- THE PROBLEM -
Drop all pictures and repeat exactly the lines from the line holding "The height and width of the screenshot is (750, 1333)." through the end of the records.

- THE INPUT -
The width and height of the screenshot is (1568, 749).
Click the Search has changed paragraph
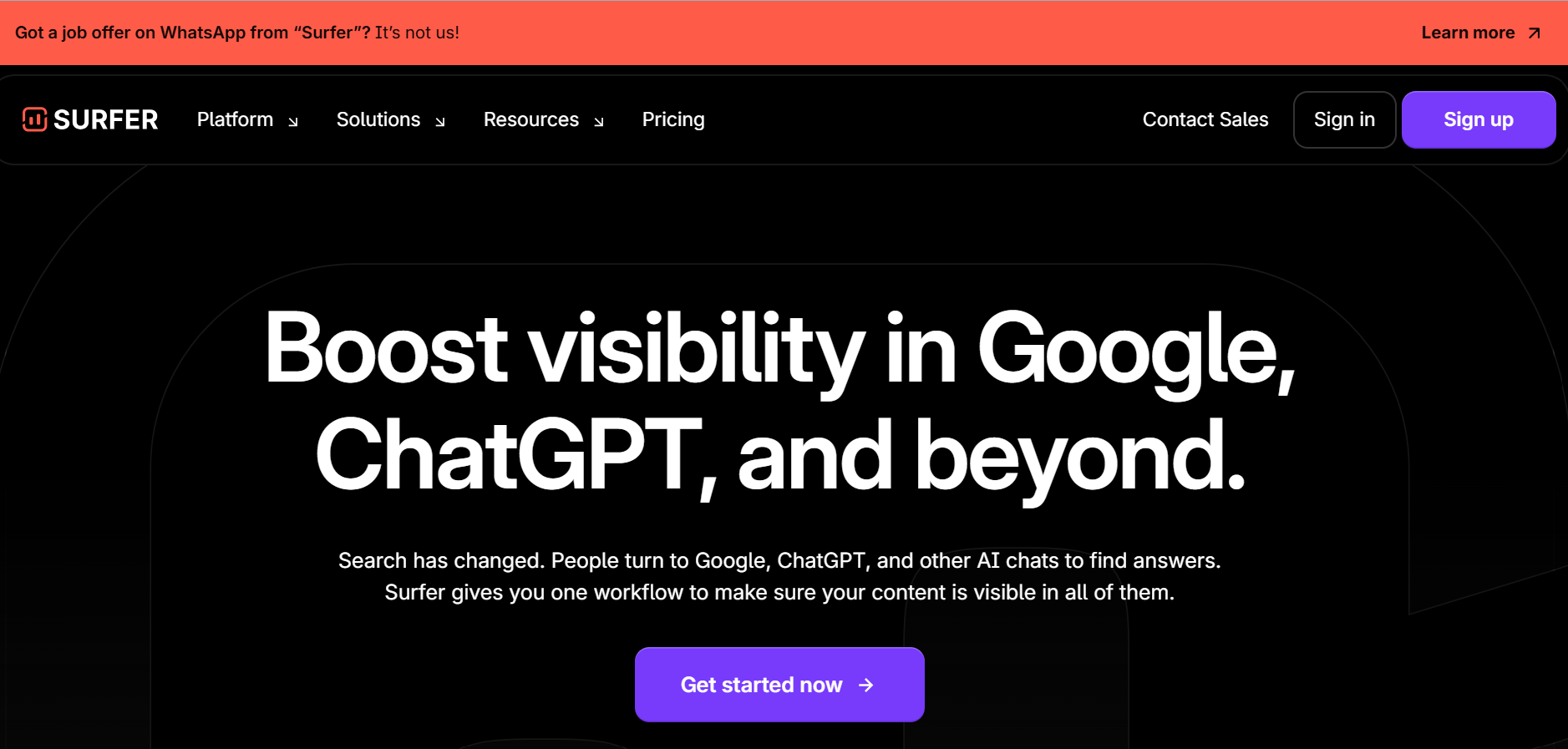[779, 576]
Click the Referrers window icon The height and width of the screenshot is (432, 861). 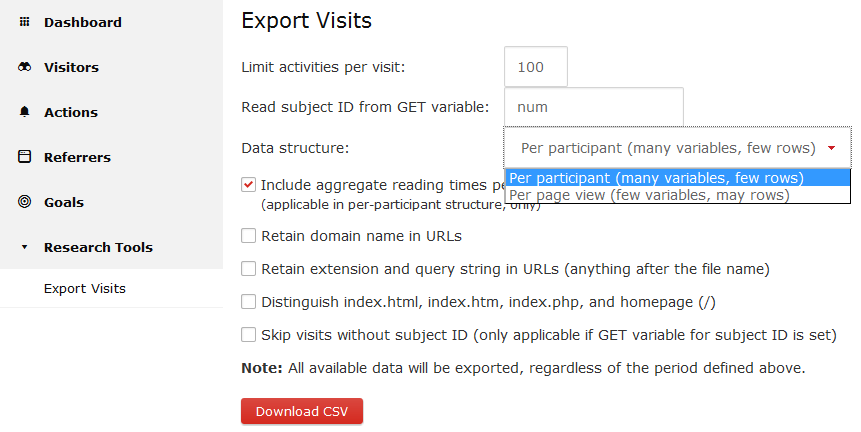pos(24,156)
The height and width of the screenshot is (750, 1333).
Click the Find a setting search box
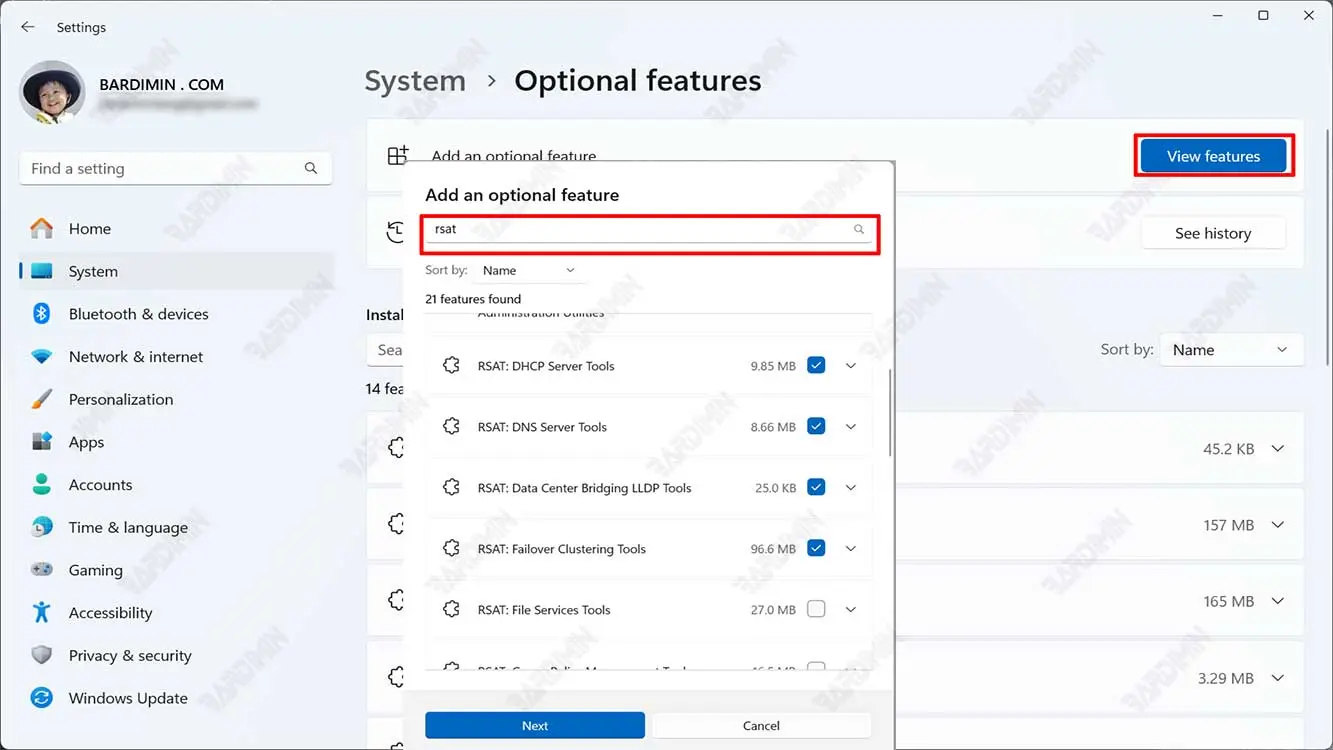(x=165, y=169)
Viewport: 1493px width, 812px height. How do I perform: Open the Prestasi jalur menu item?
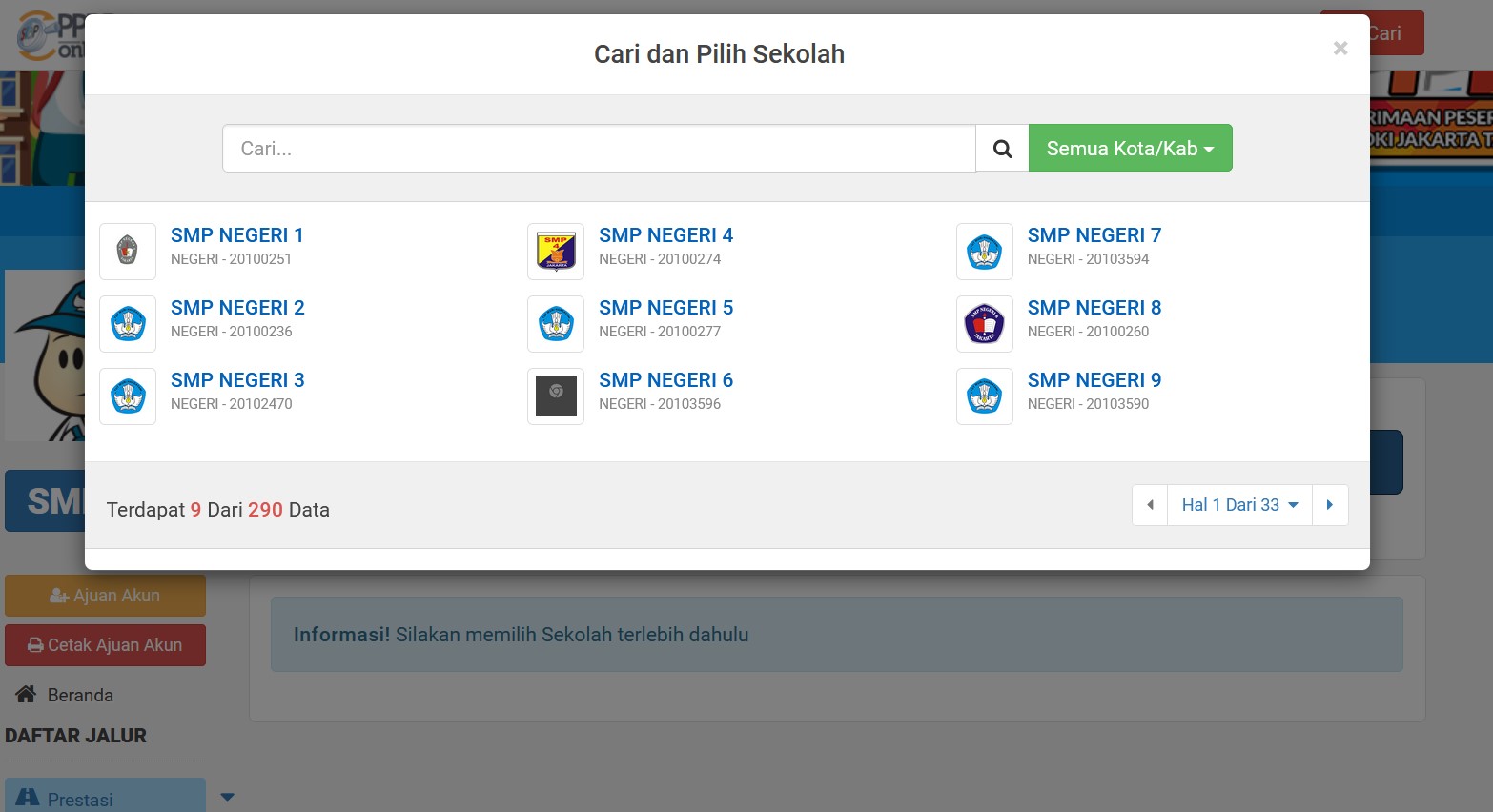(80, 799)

- YOUR RESPONSE -
The height and width of the screenshot is (750, 1333).
Click the Find a setting search box
(x=165, y=169)
Viewport: 1493px width, 812px height. How do I perform: Open the Prestasi jalur menu item?
(80, 799)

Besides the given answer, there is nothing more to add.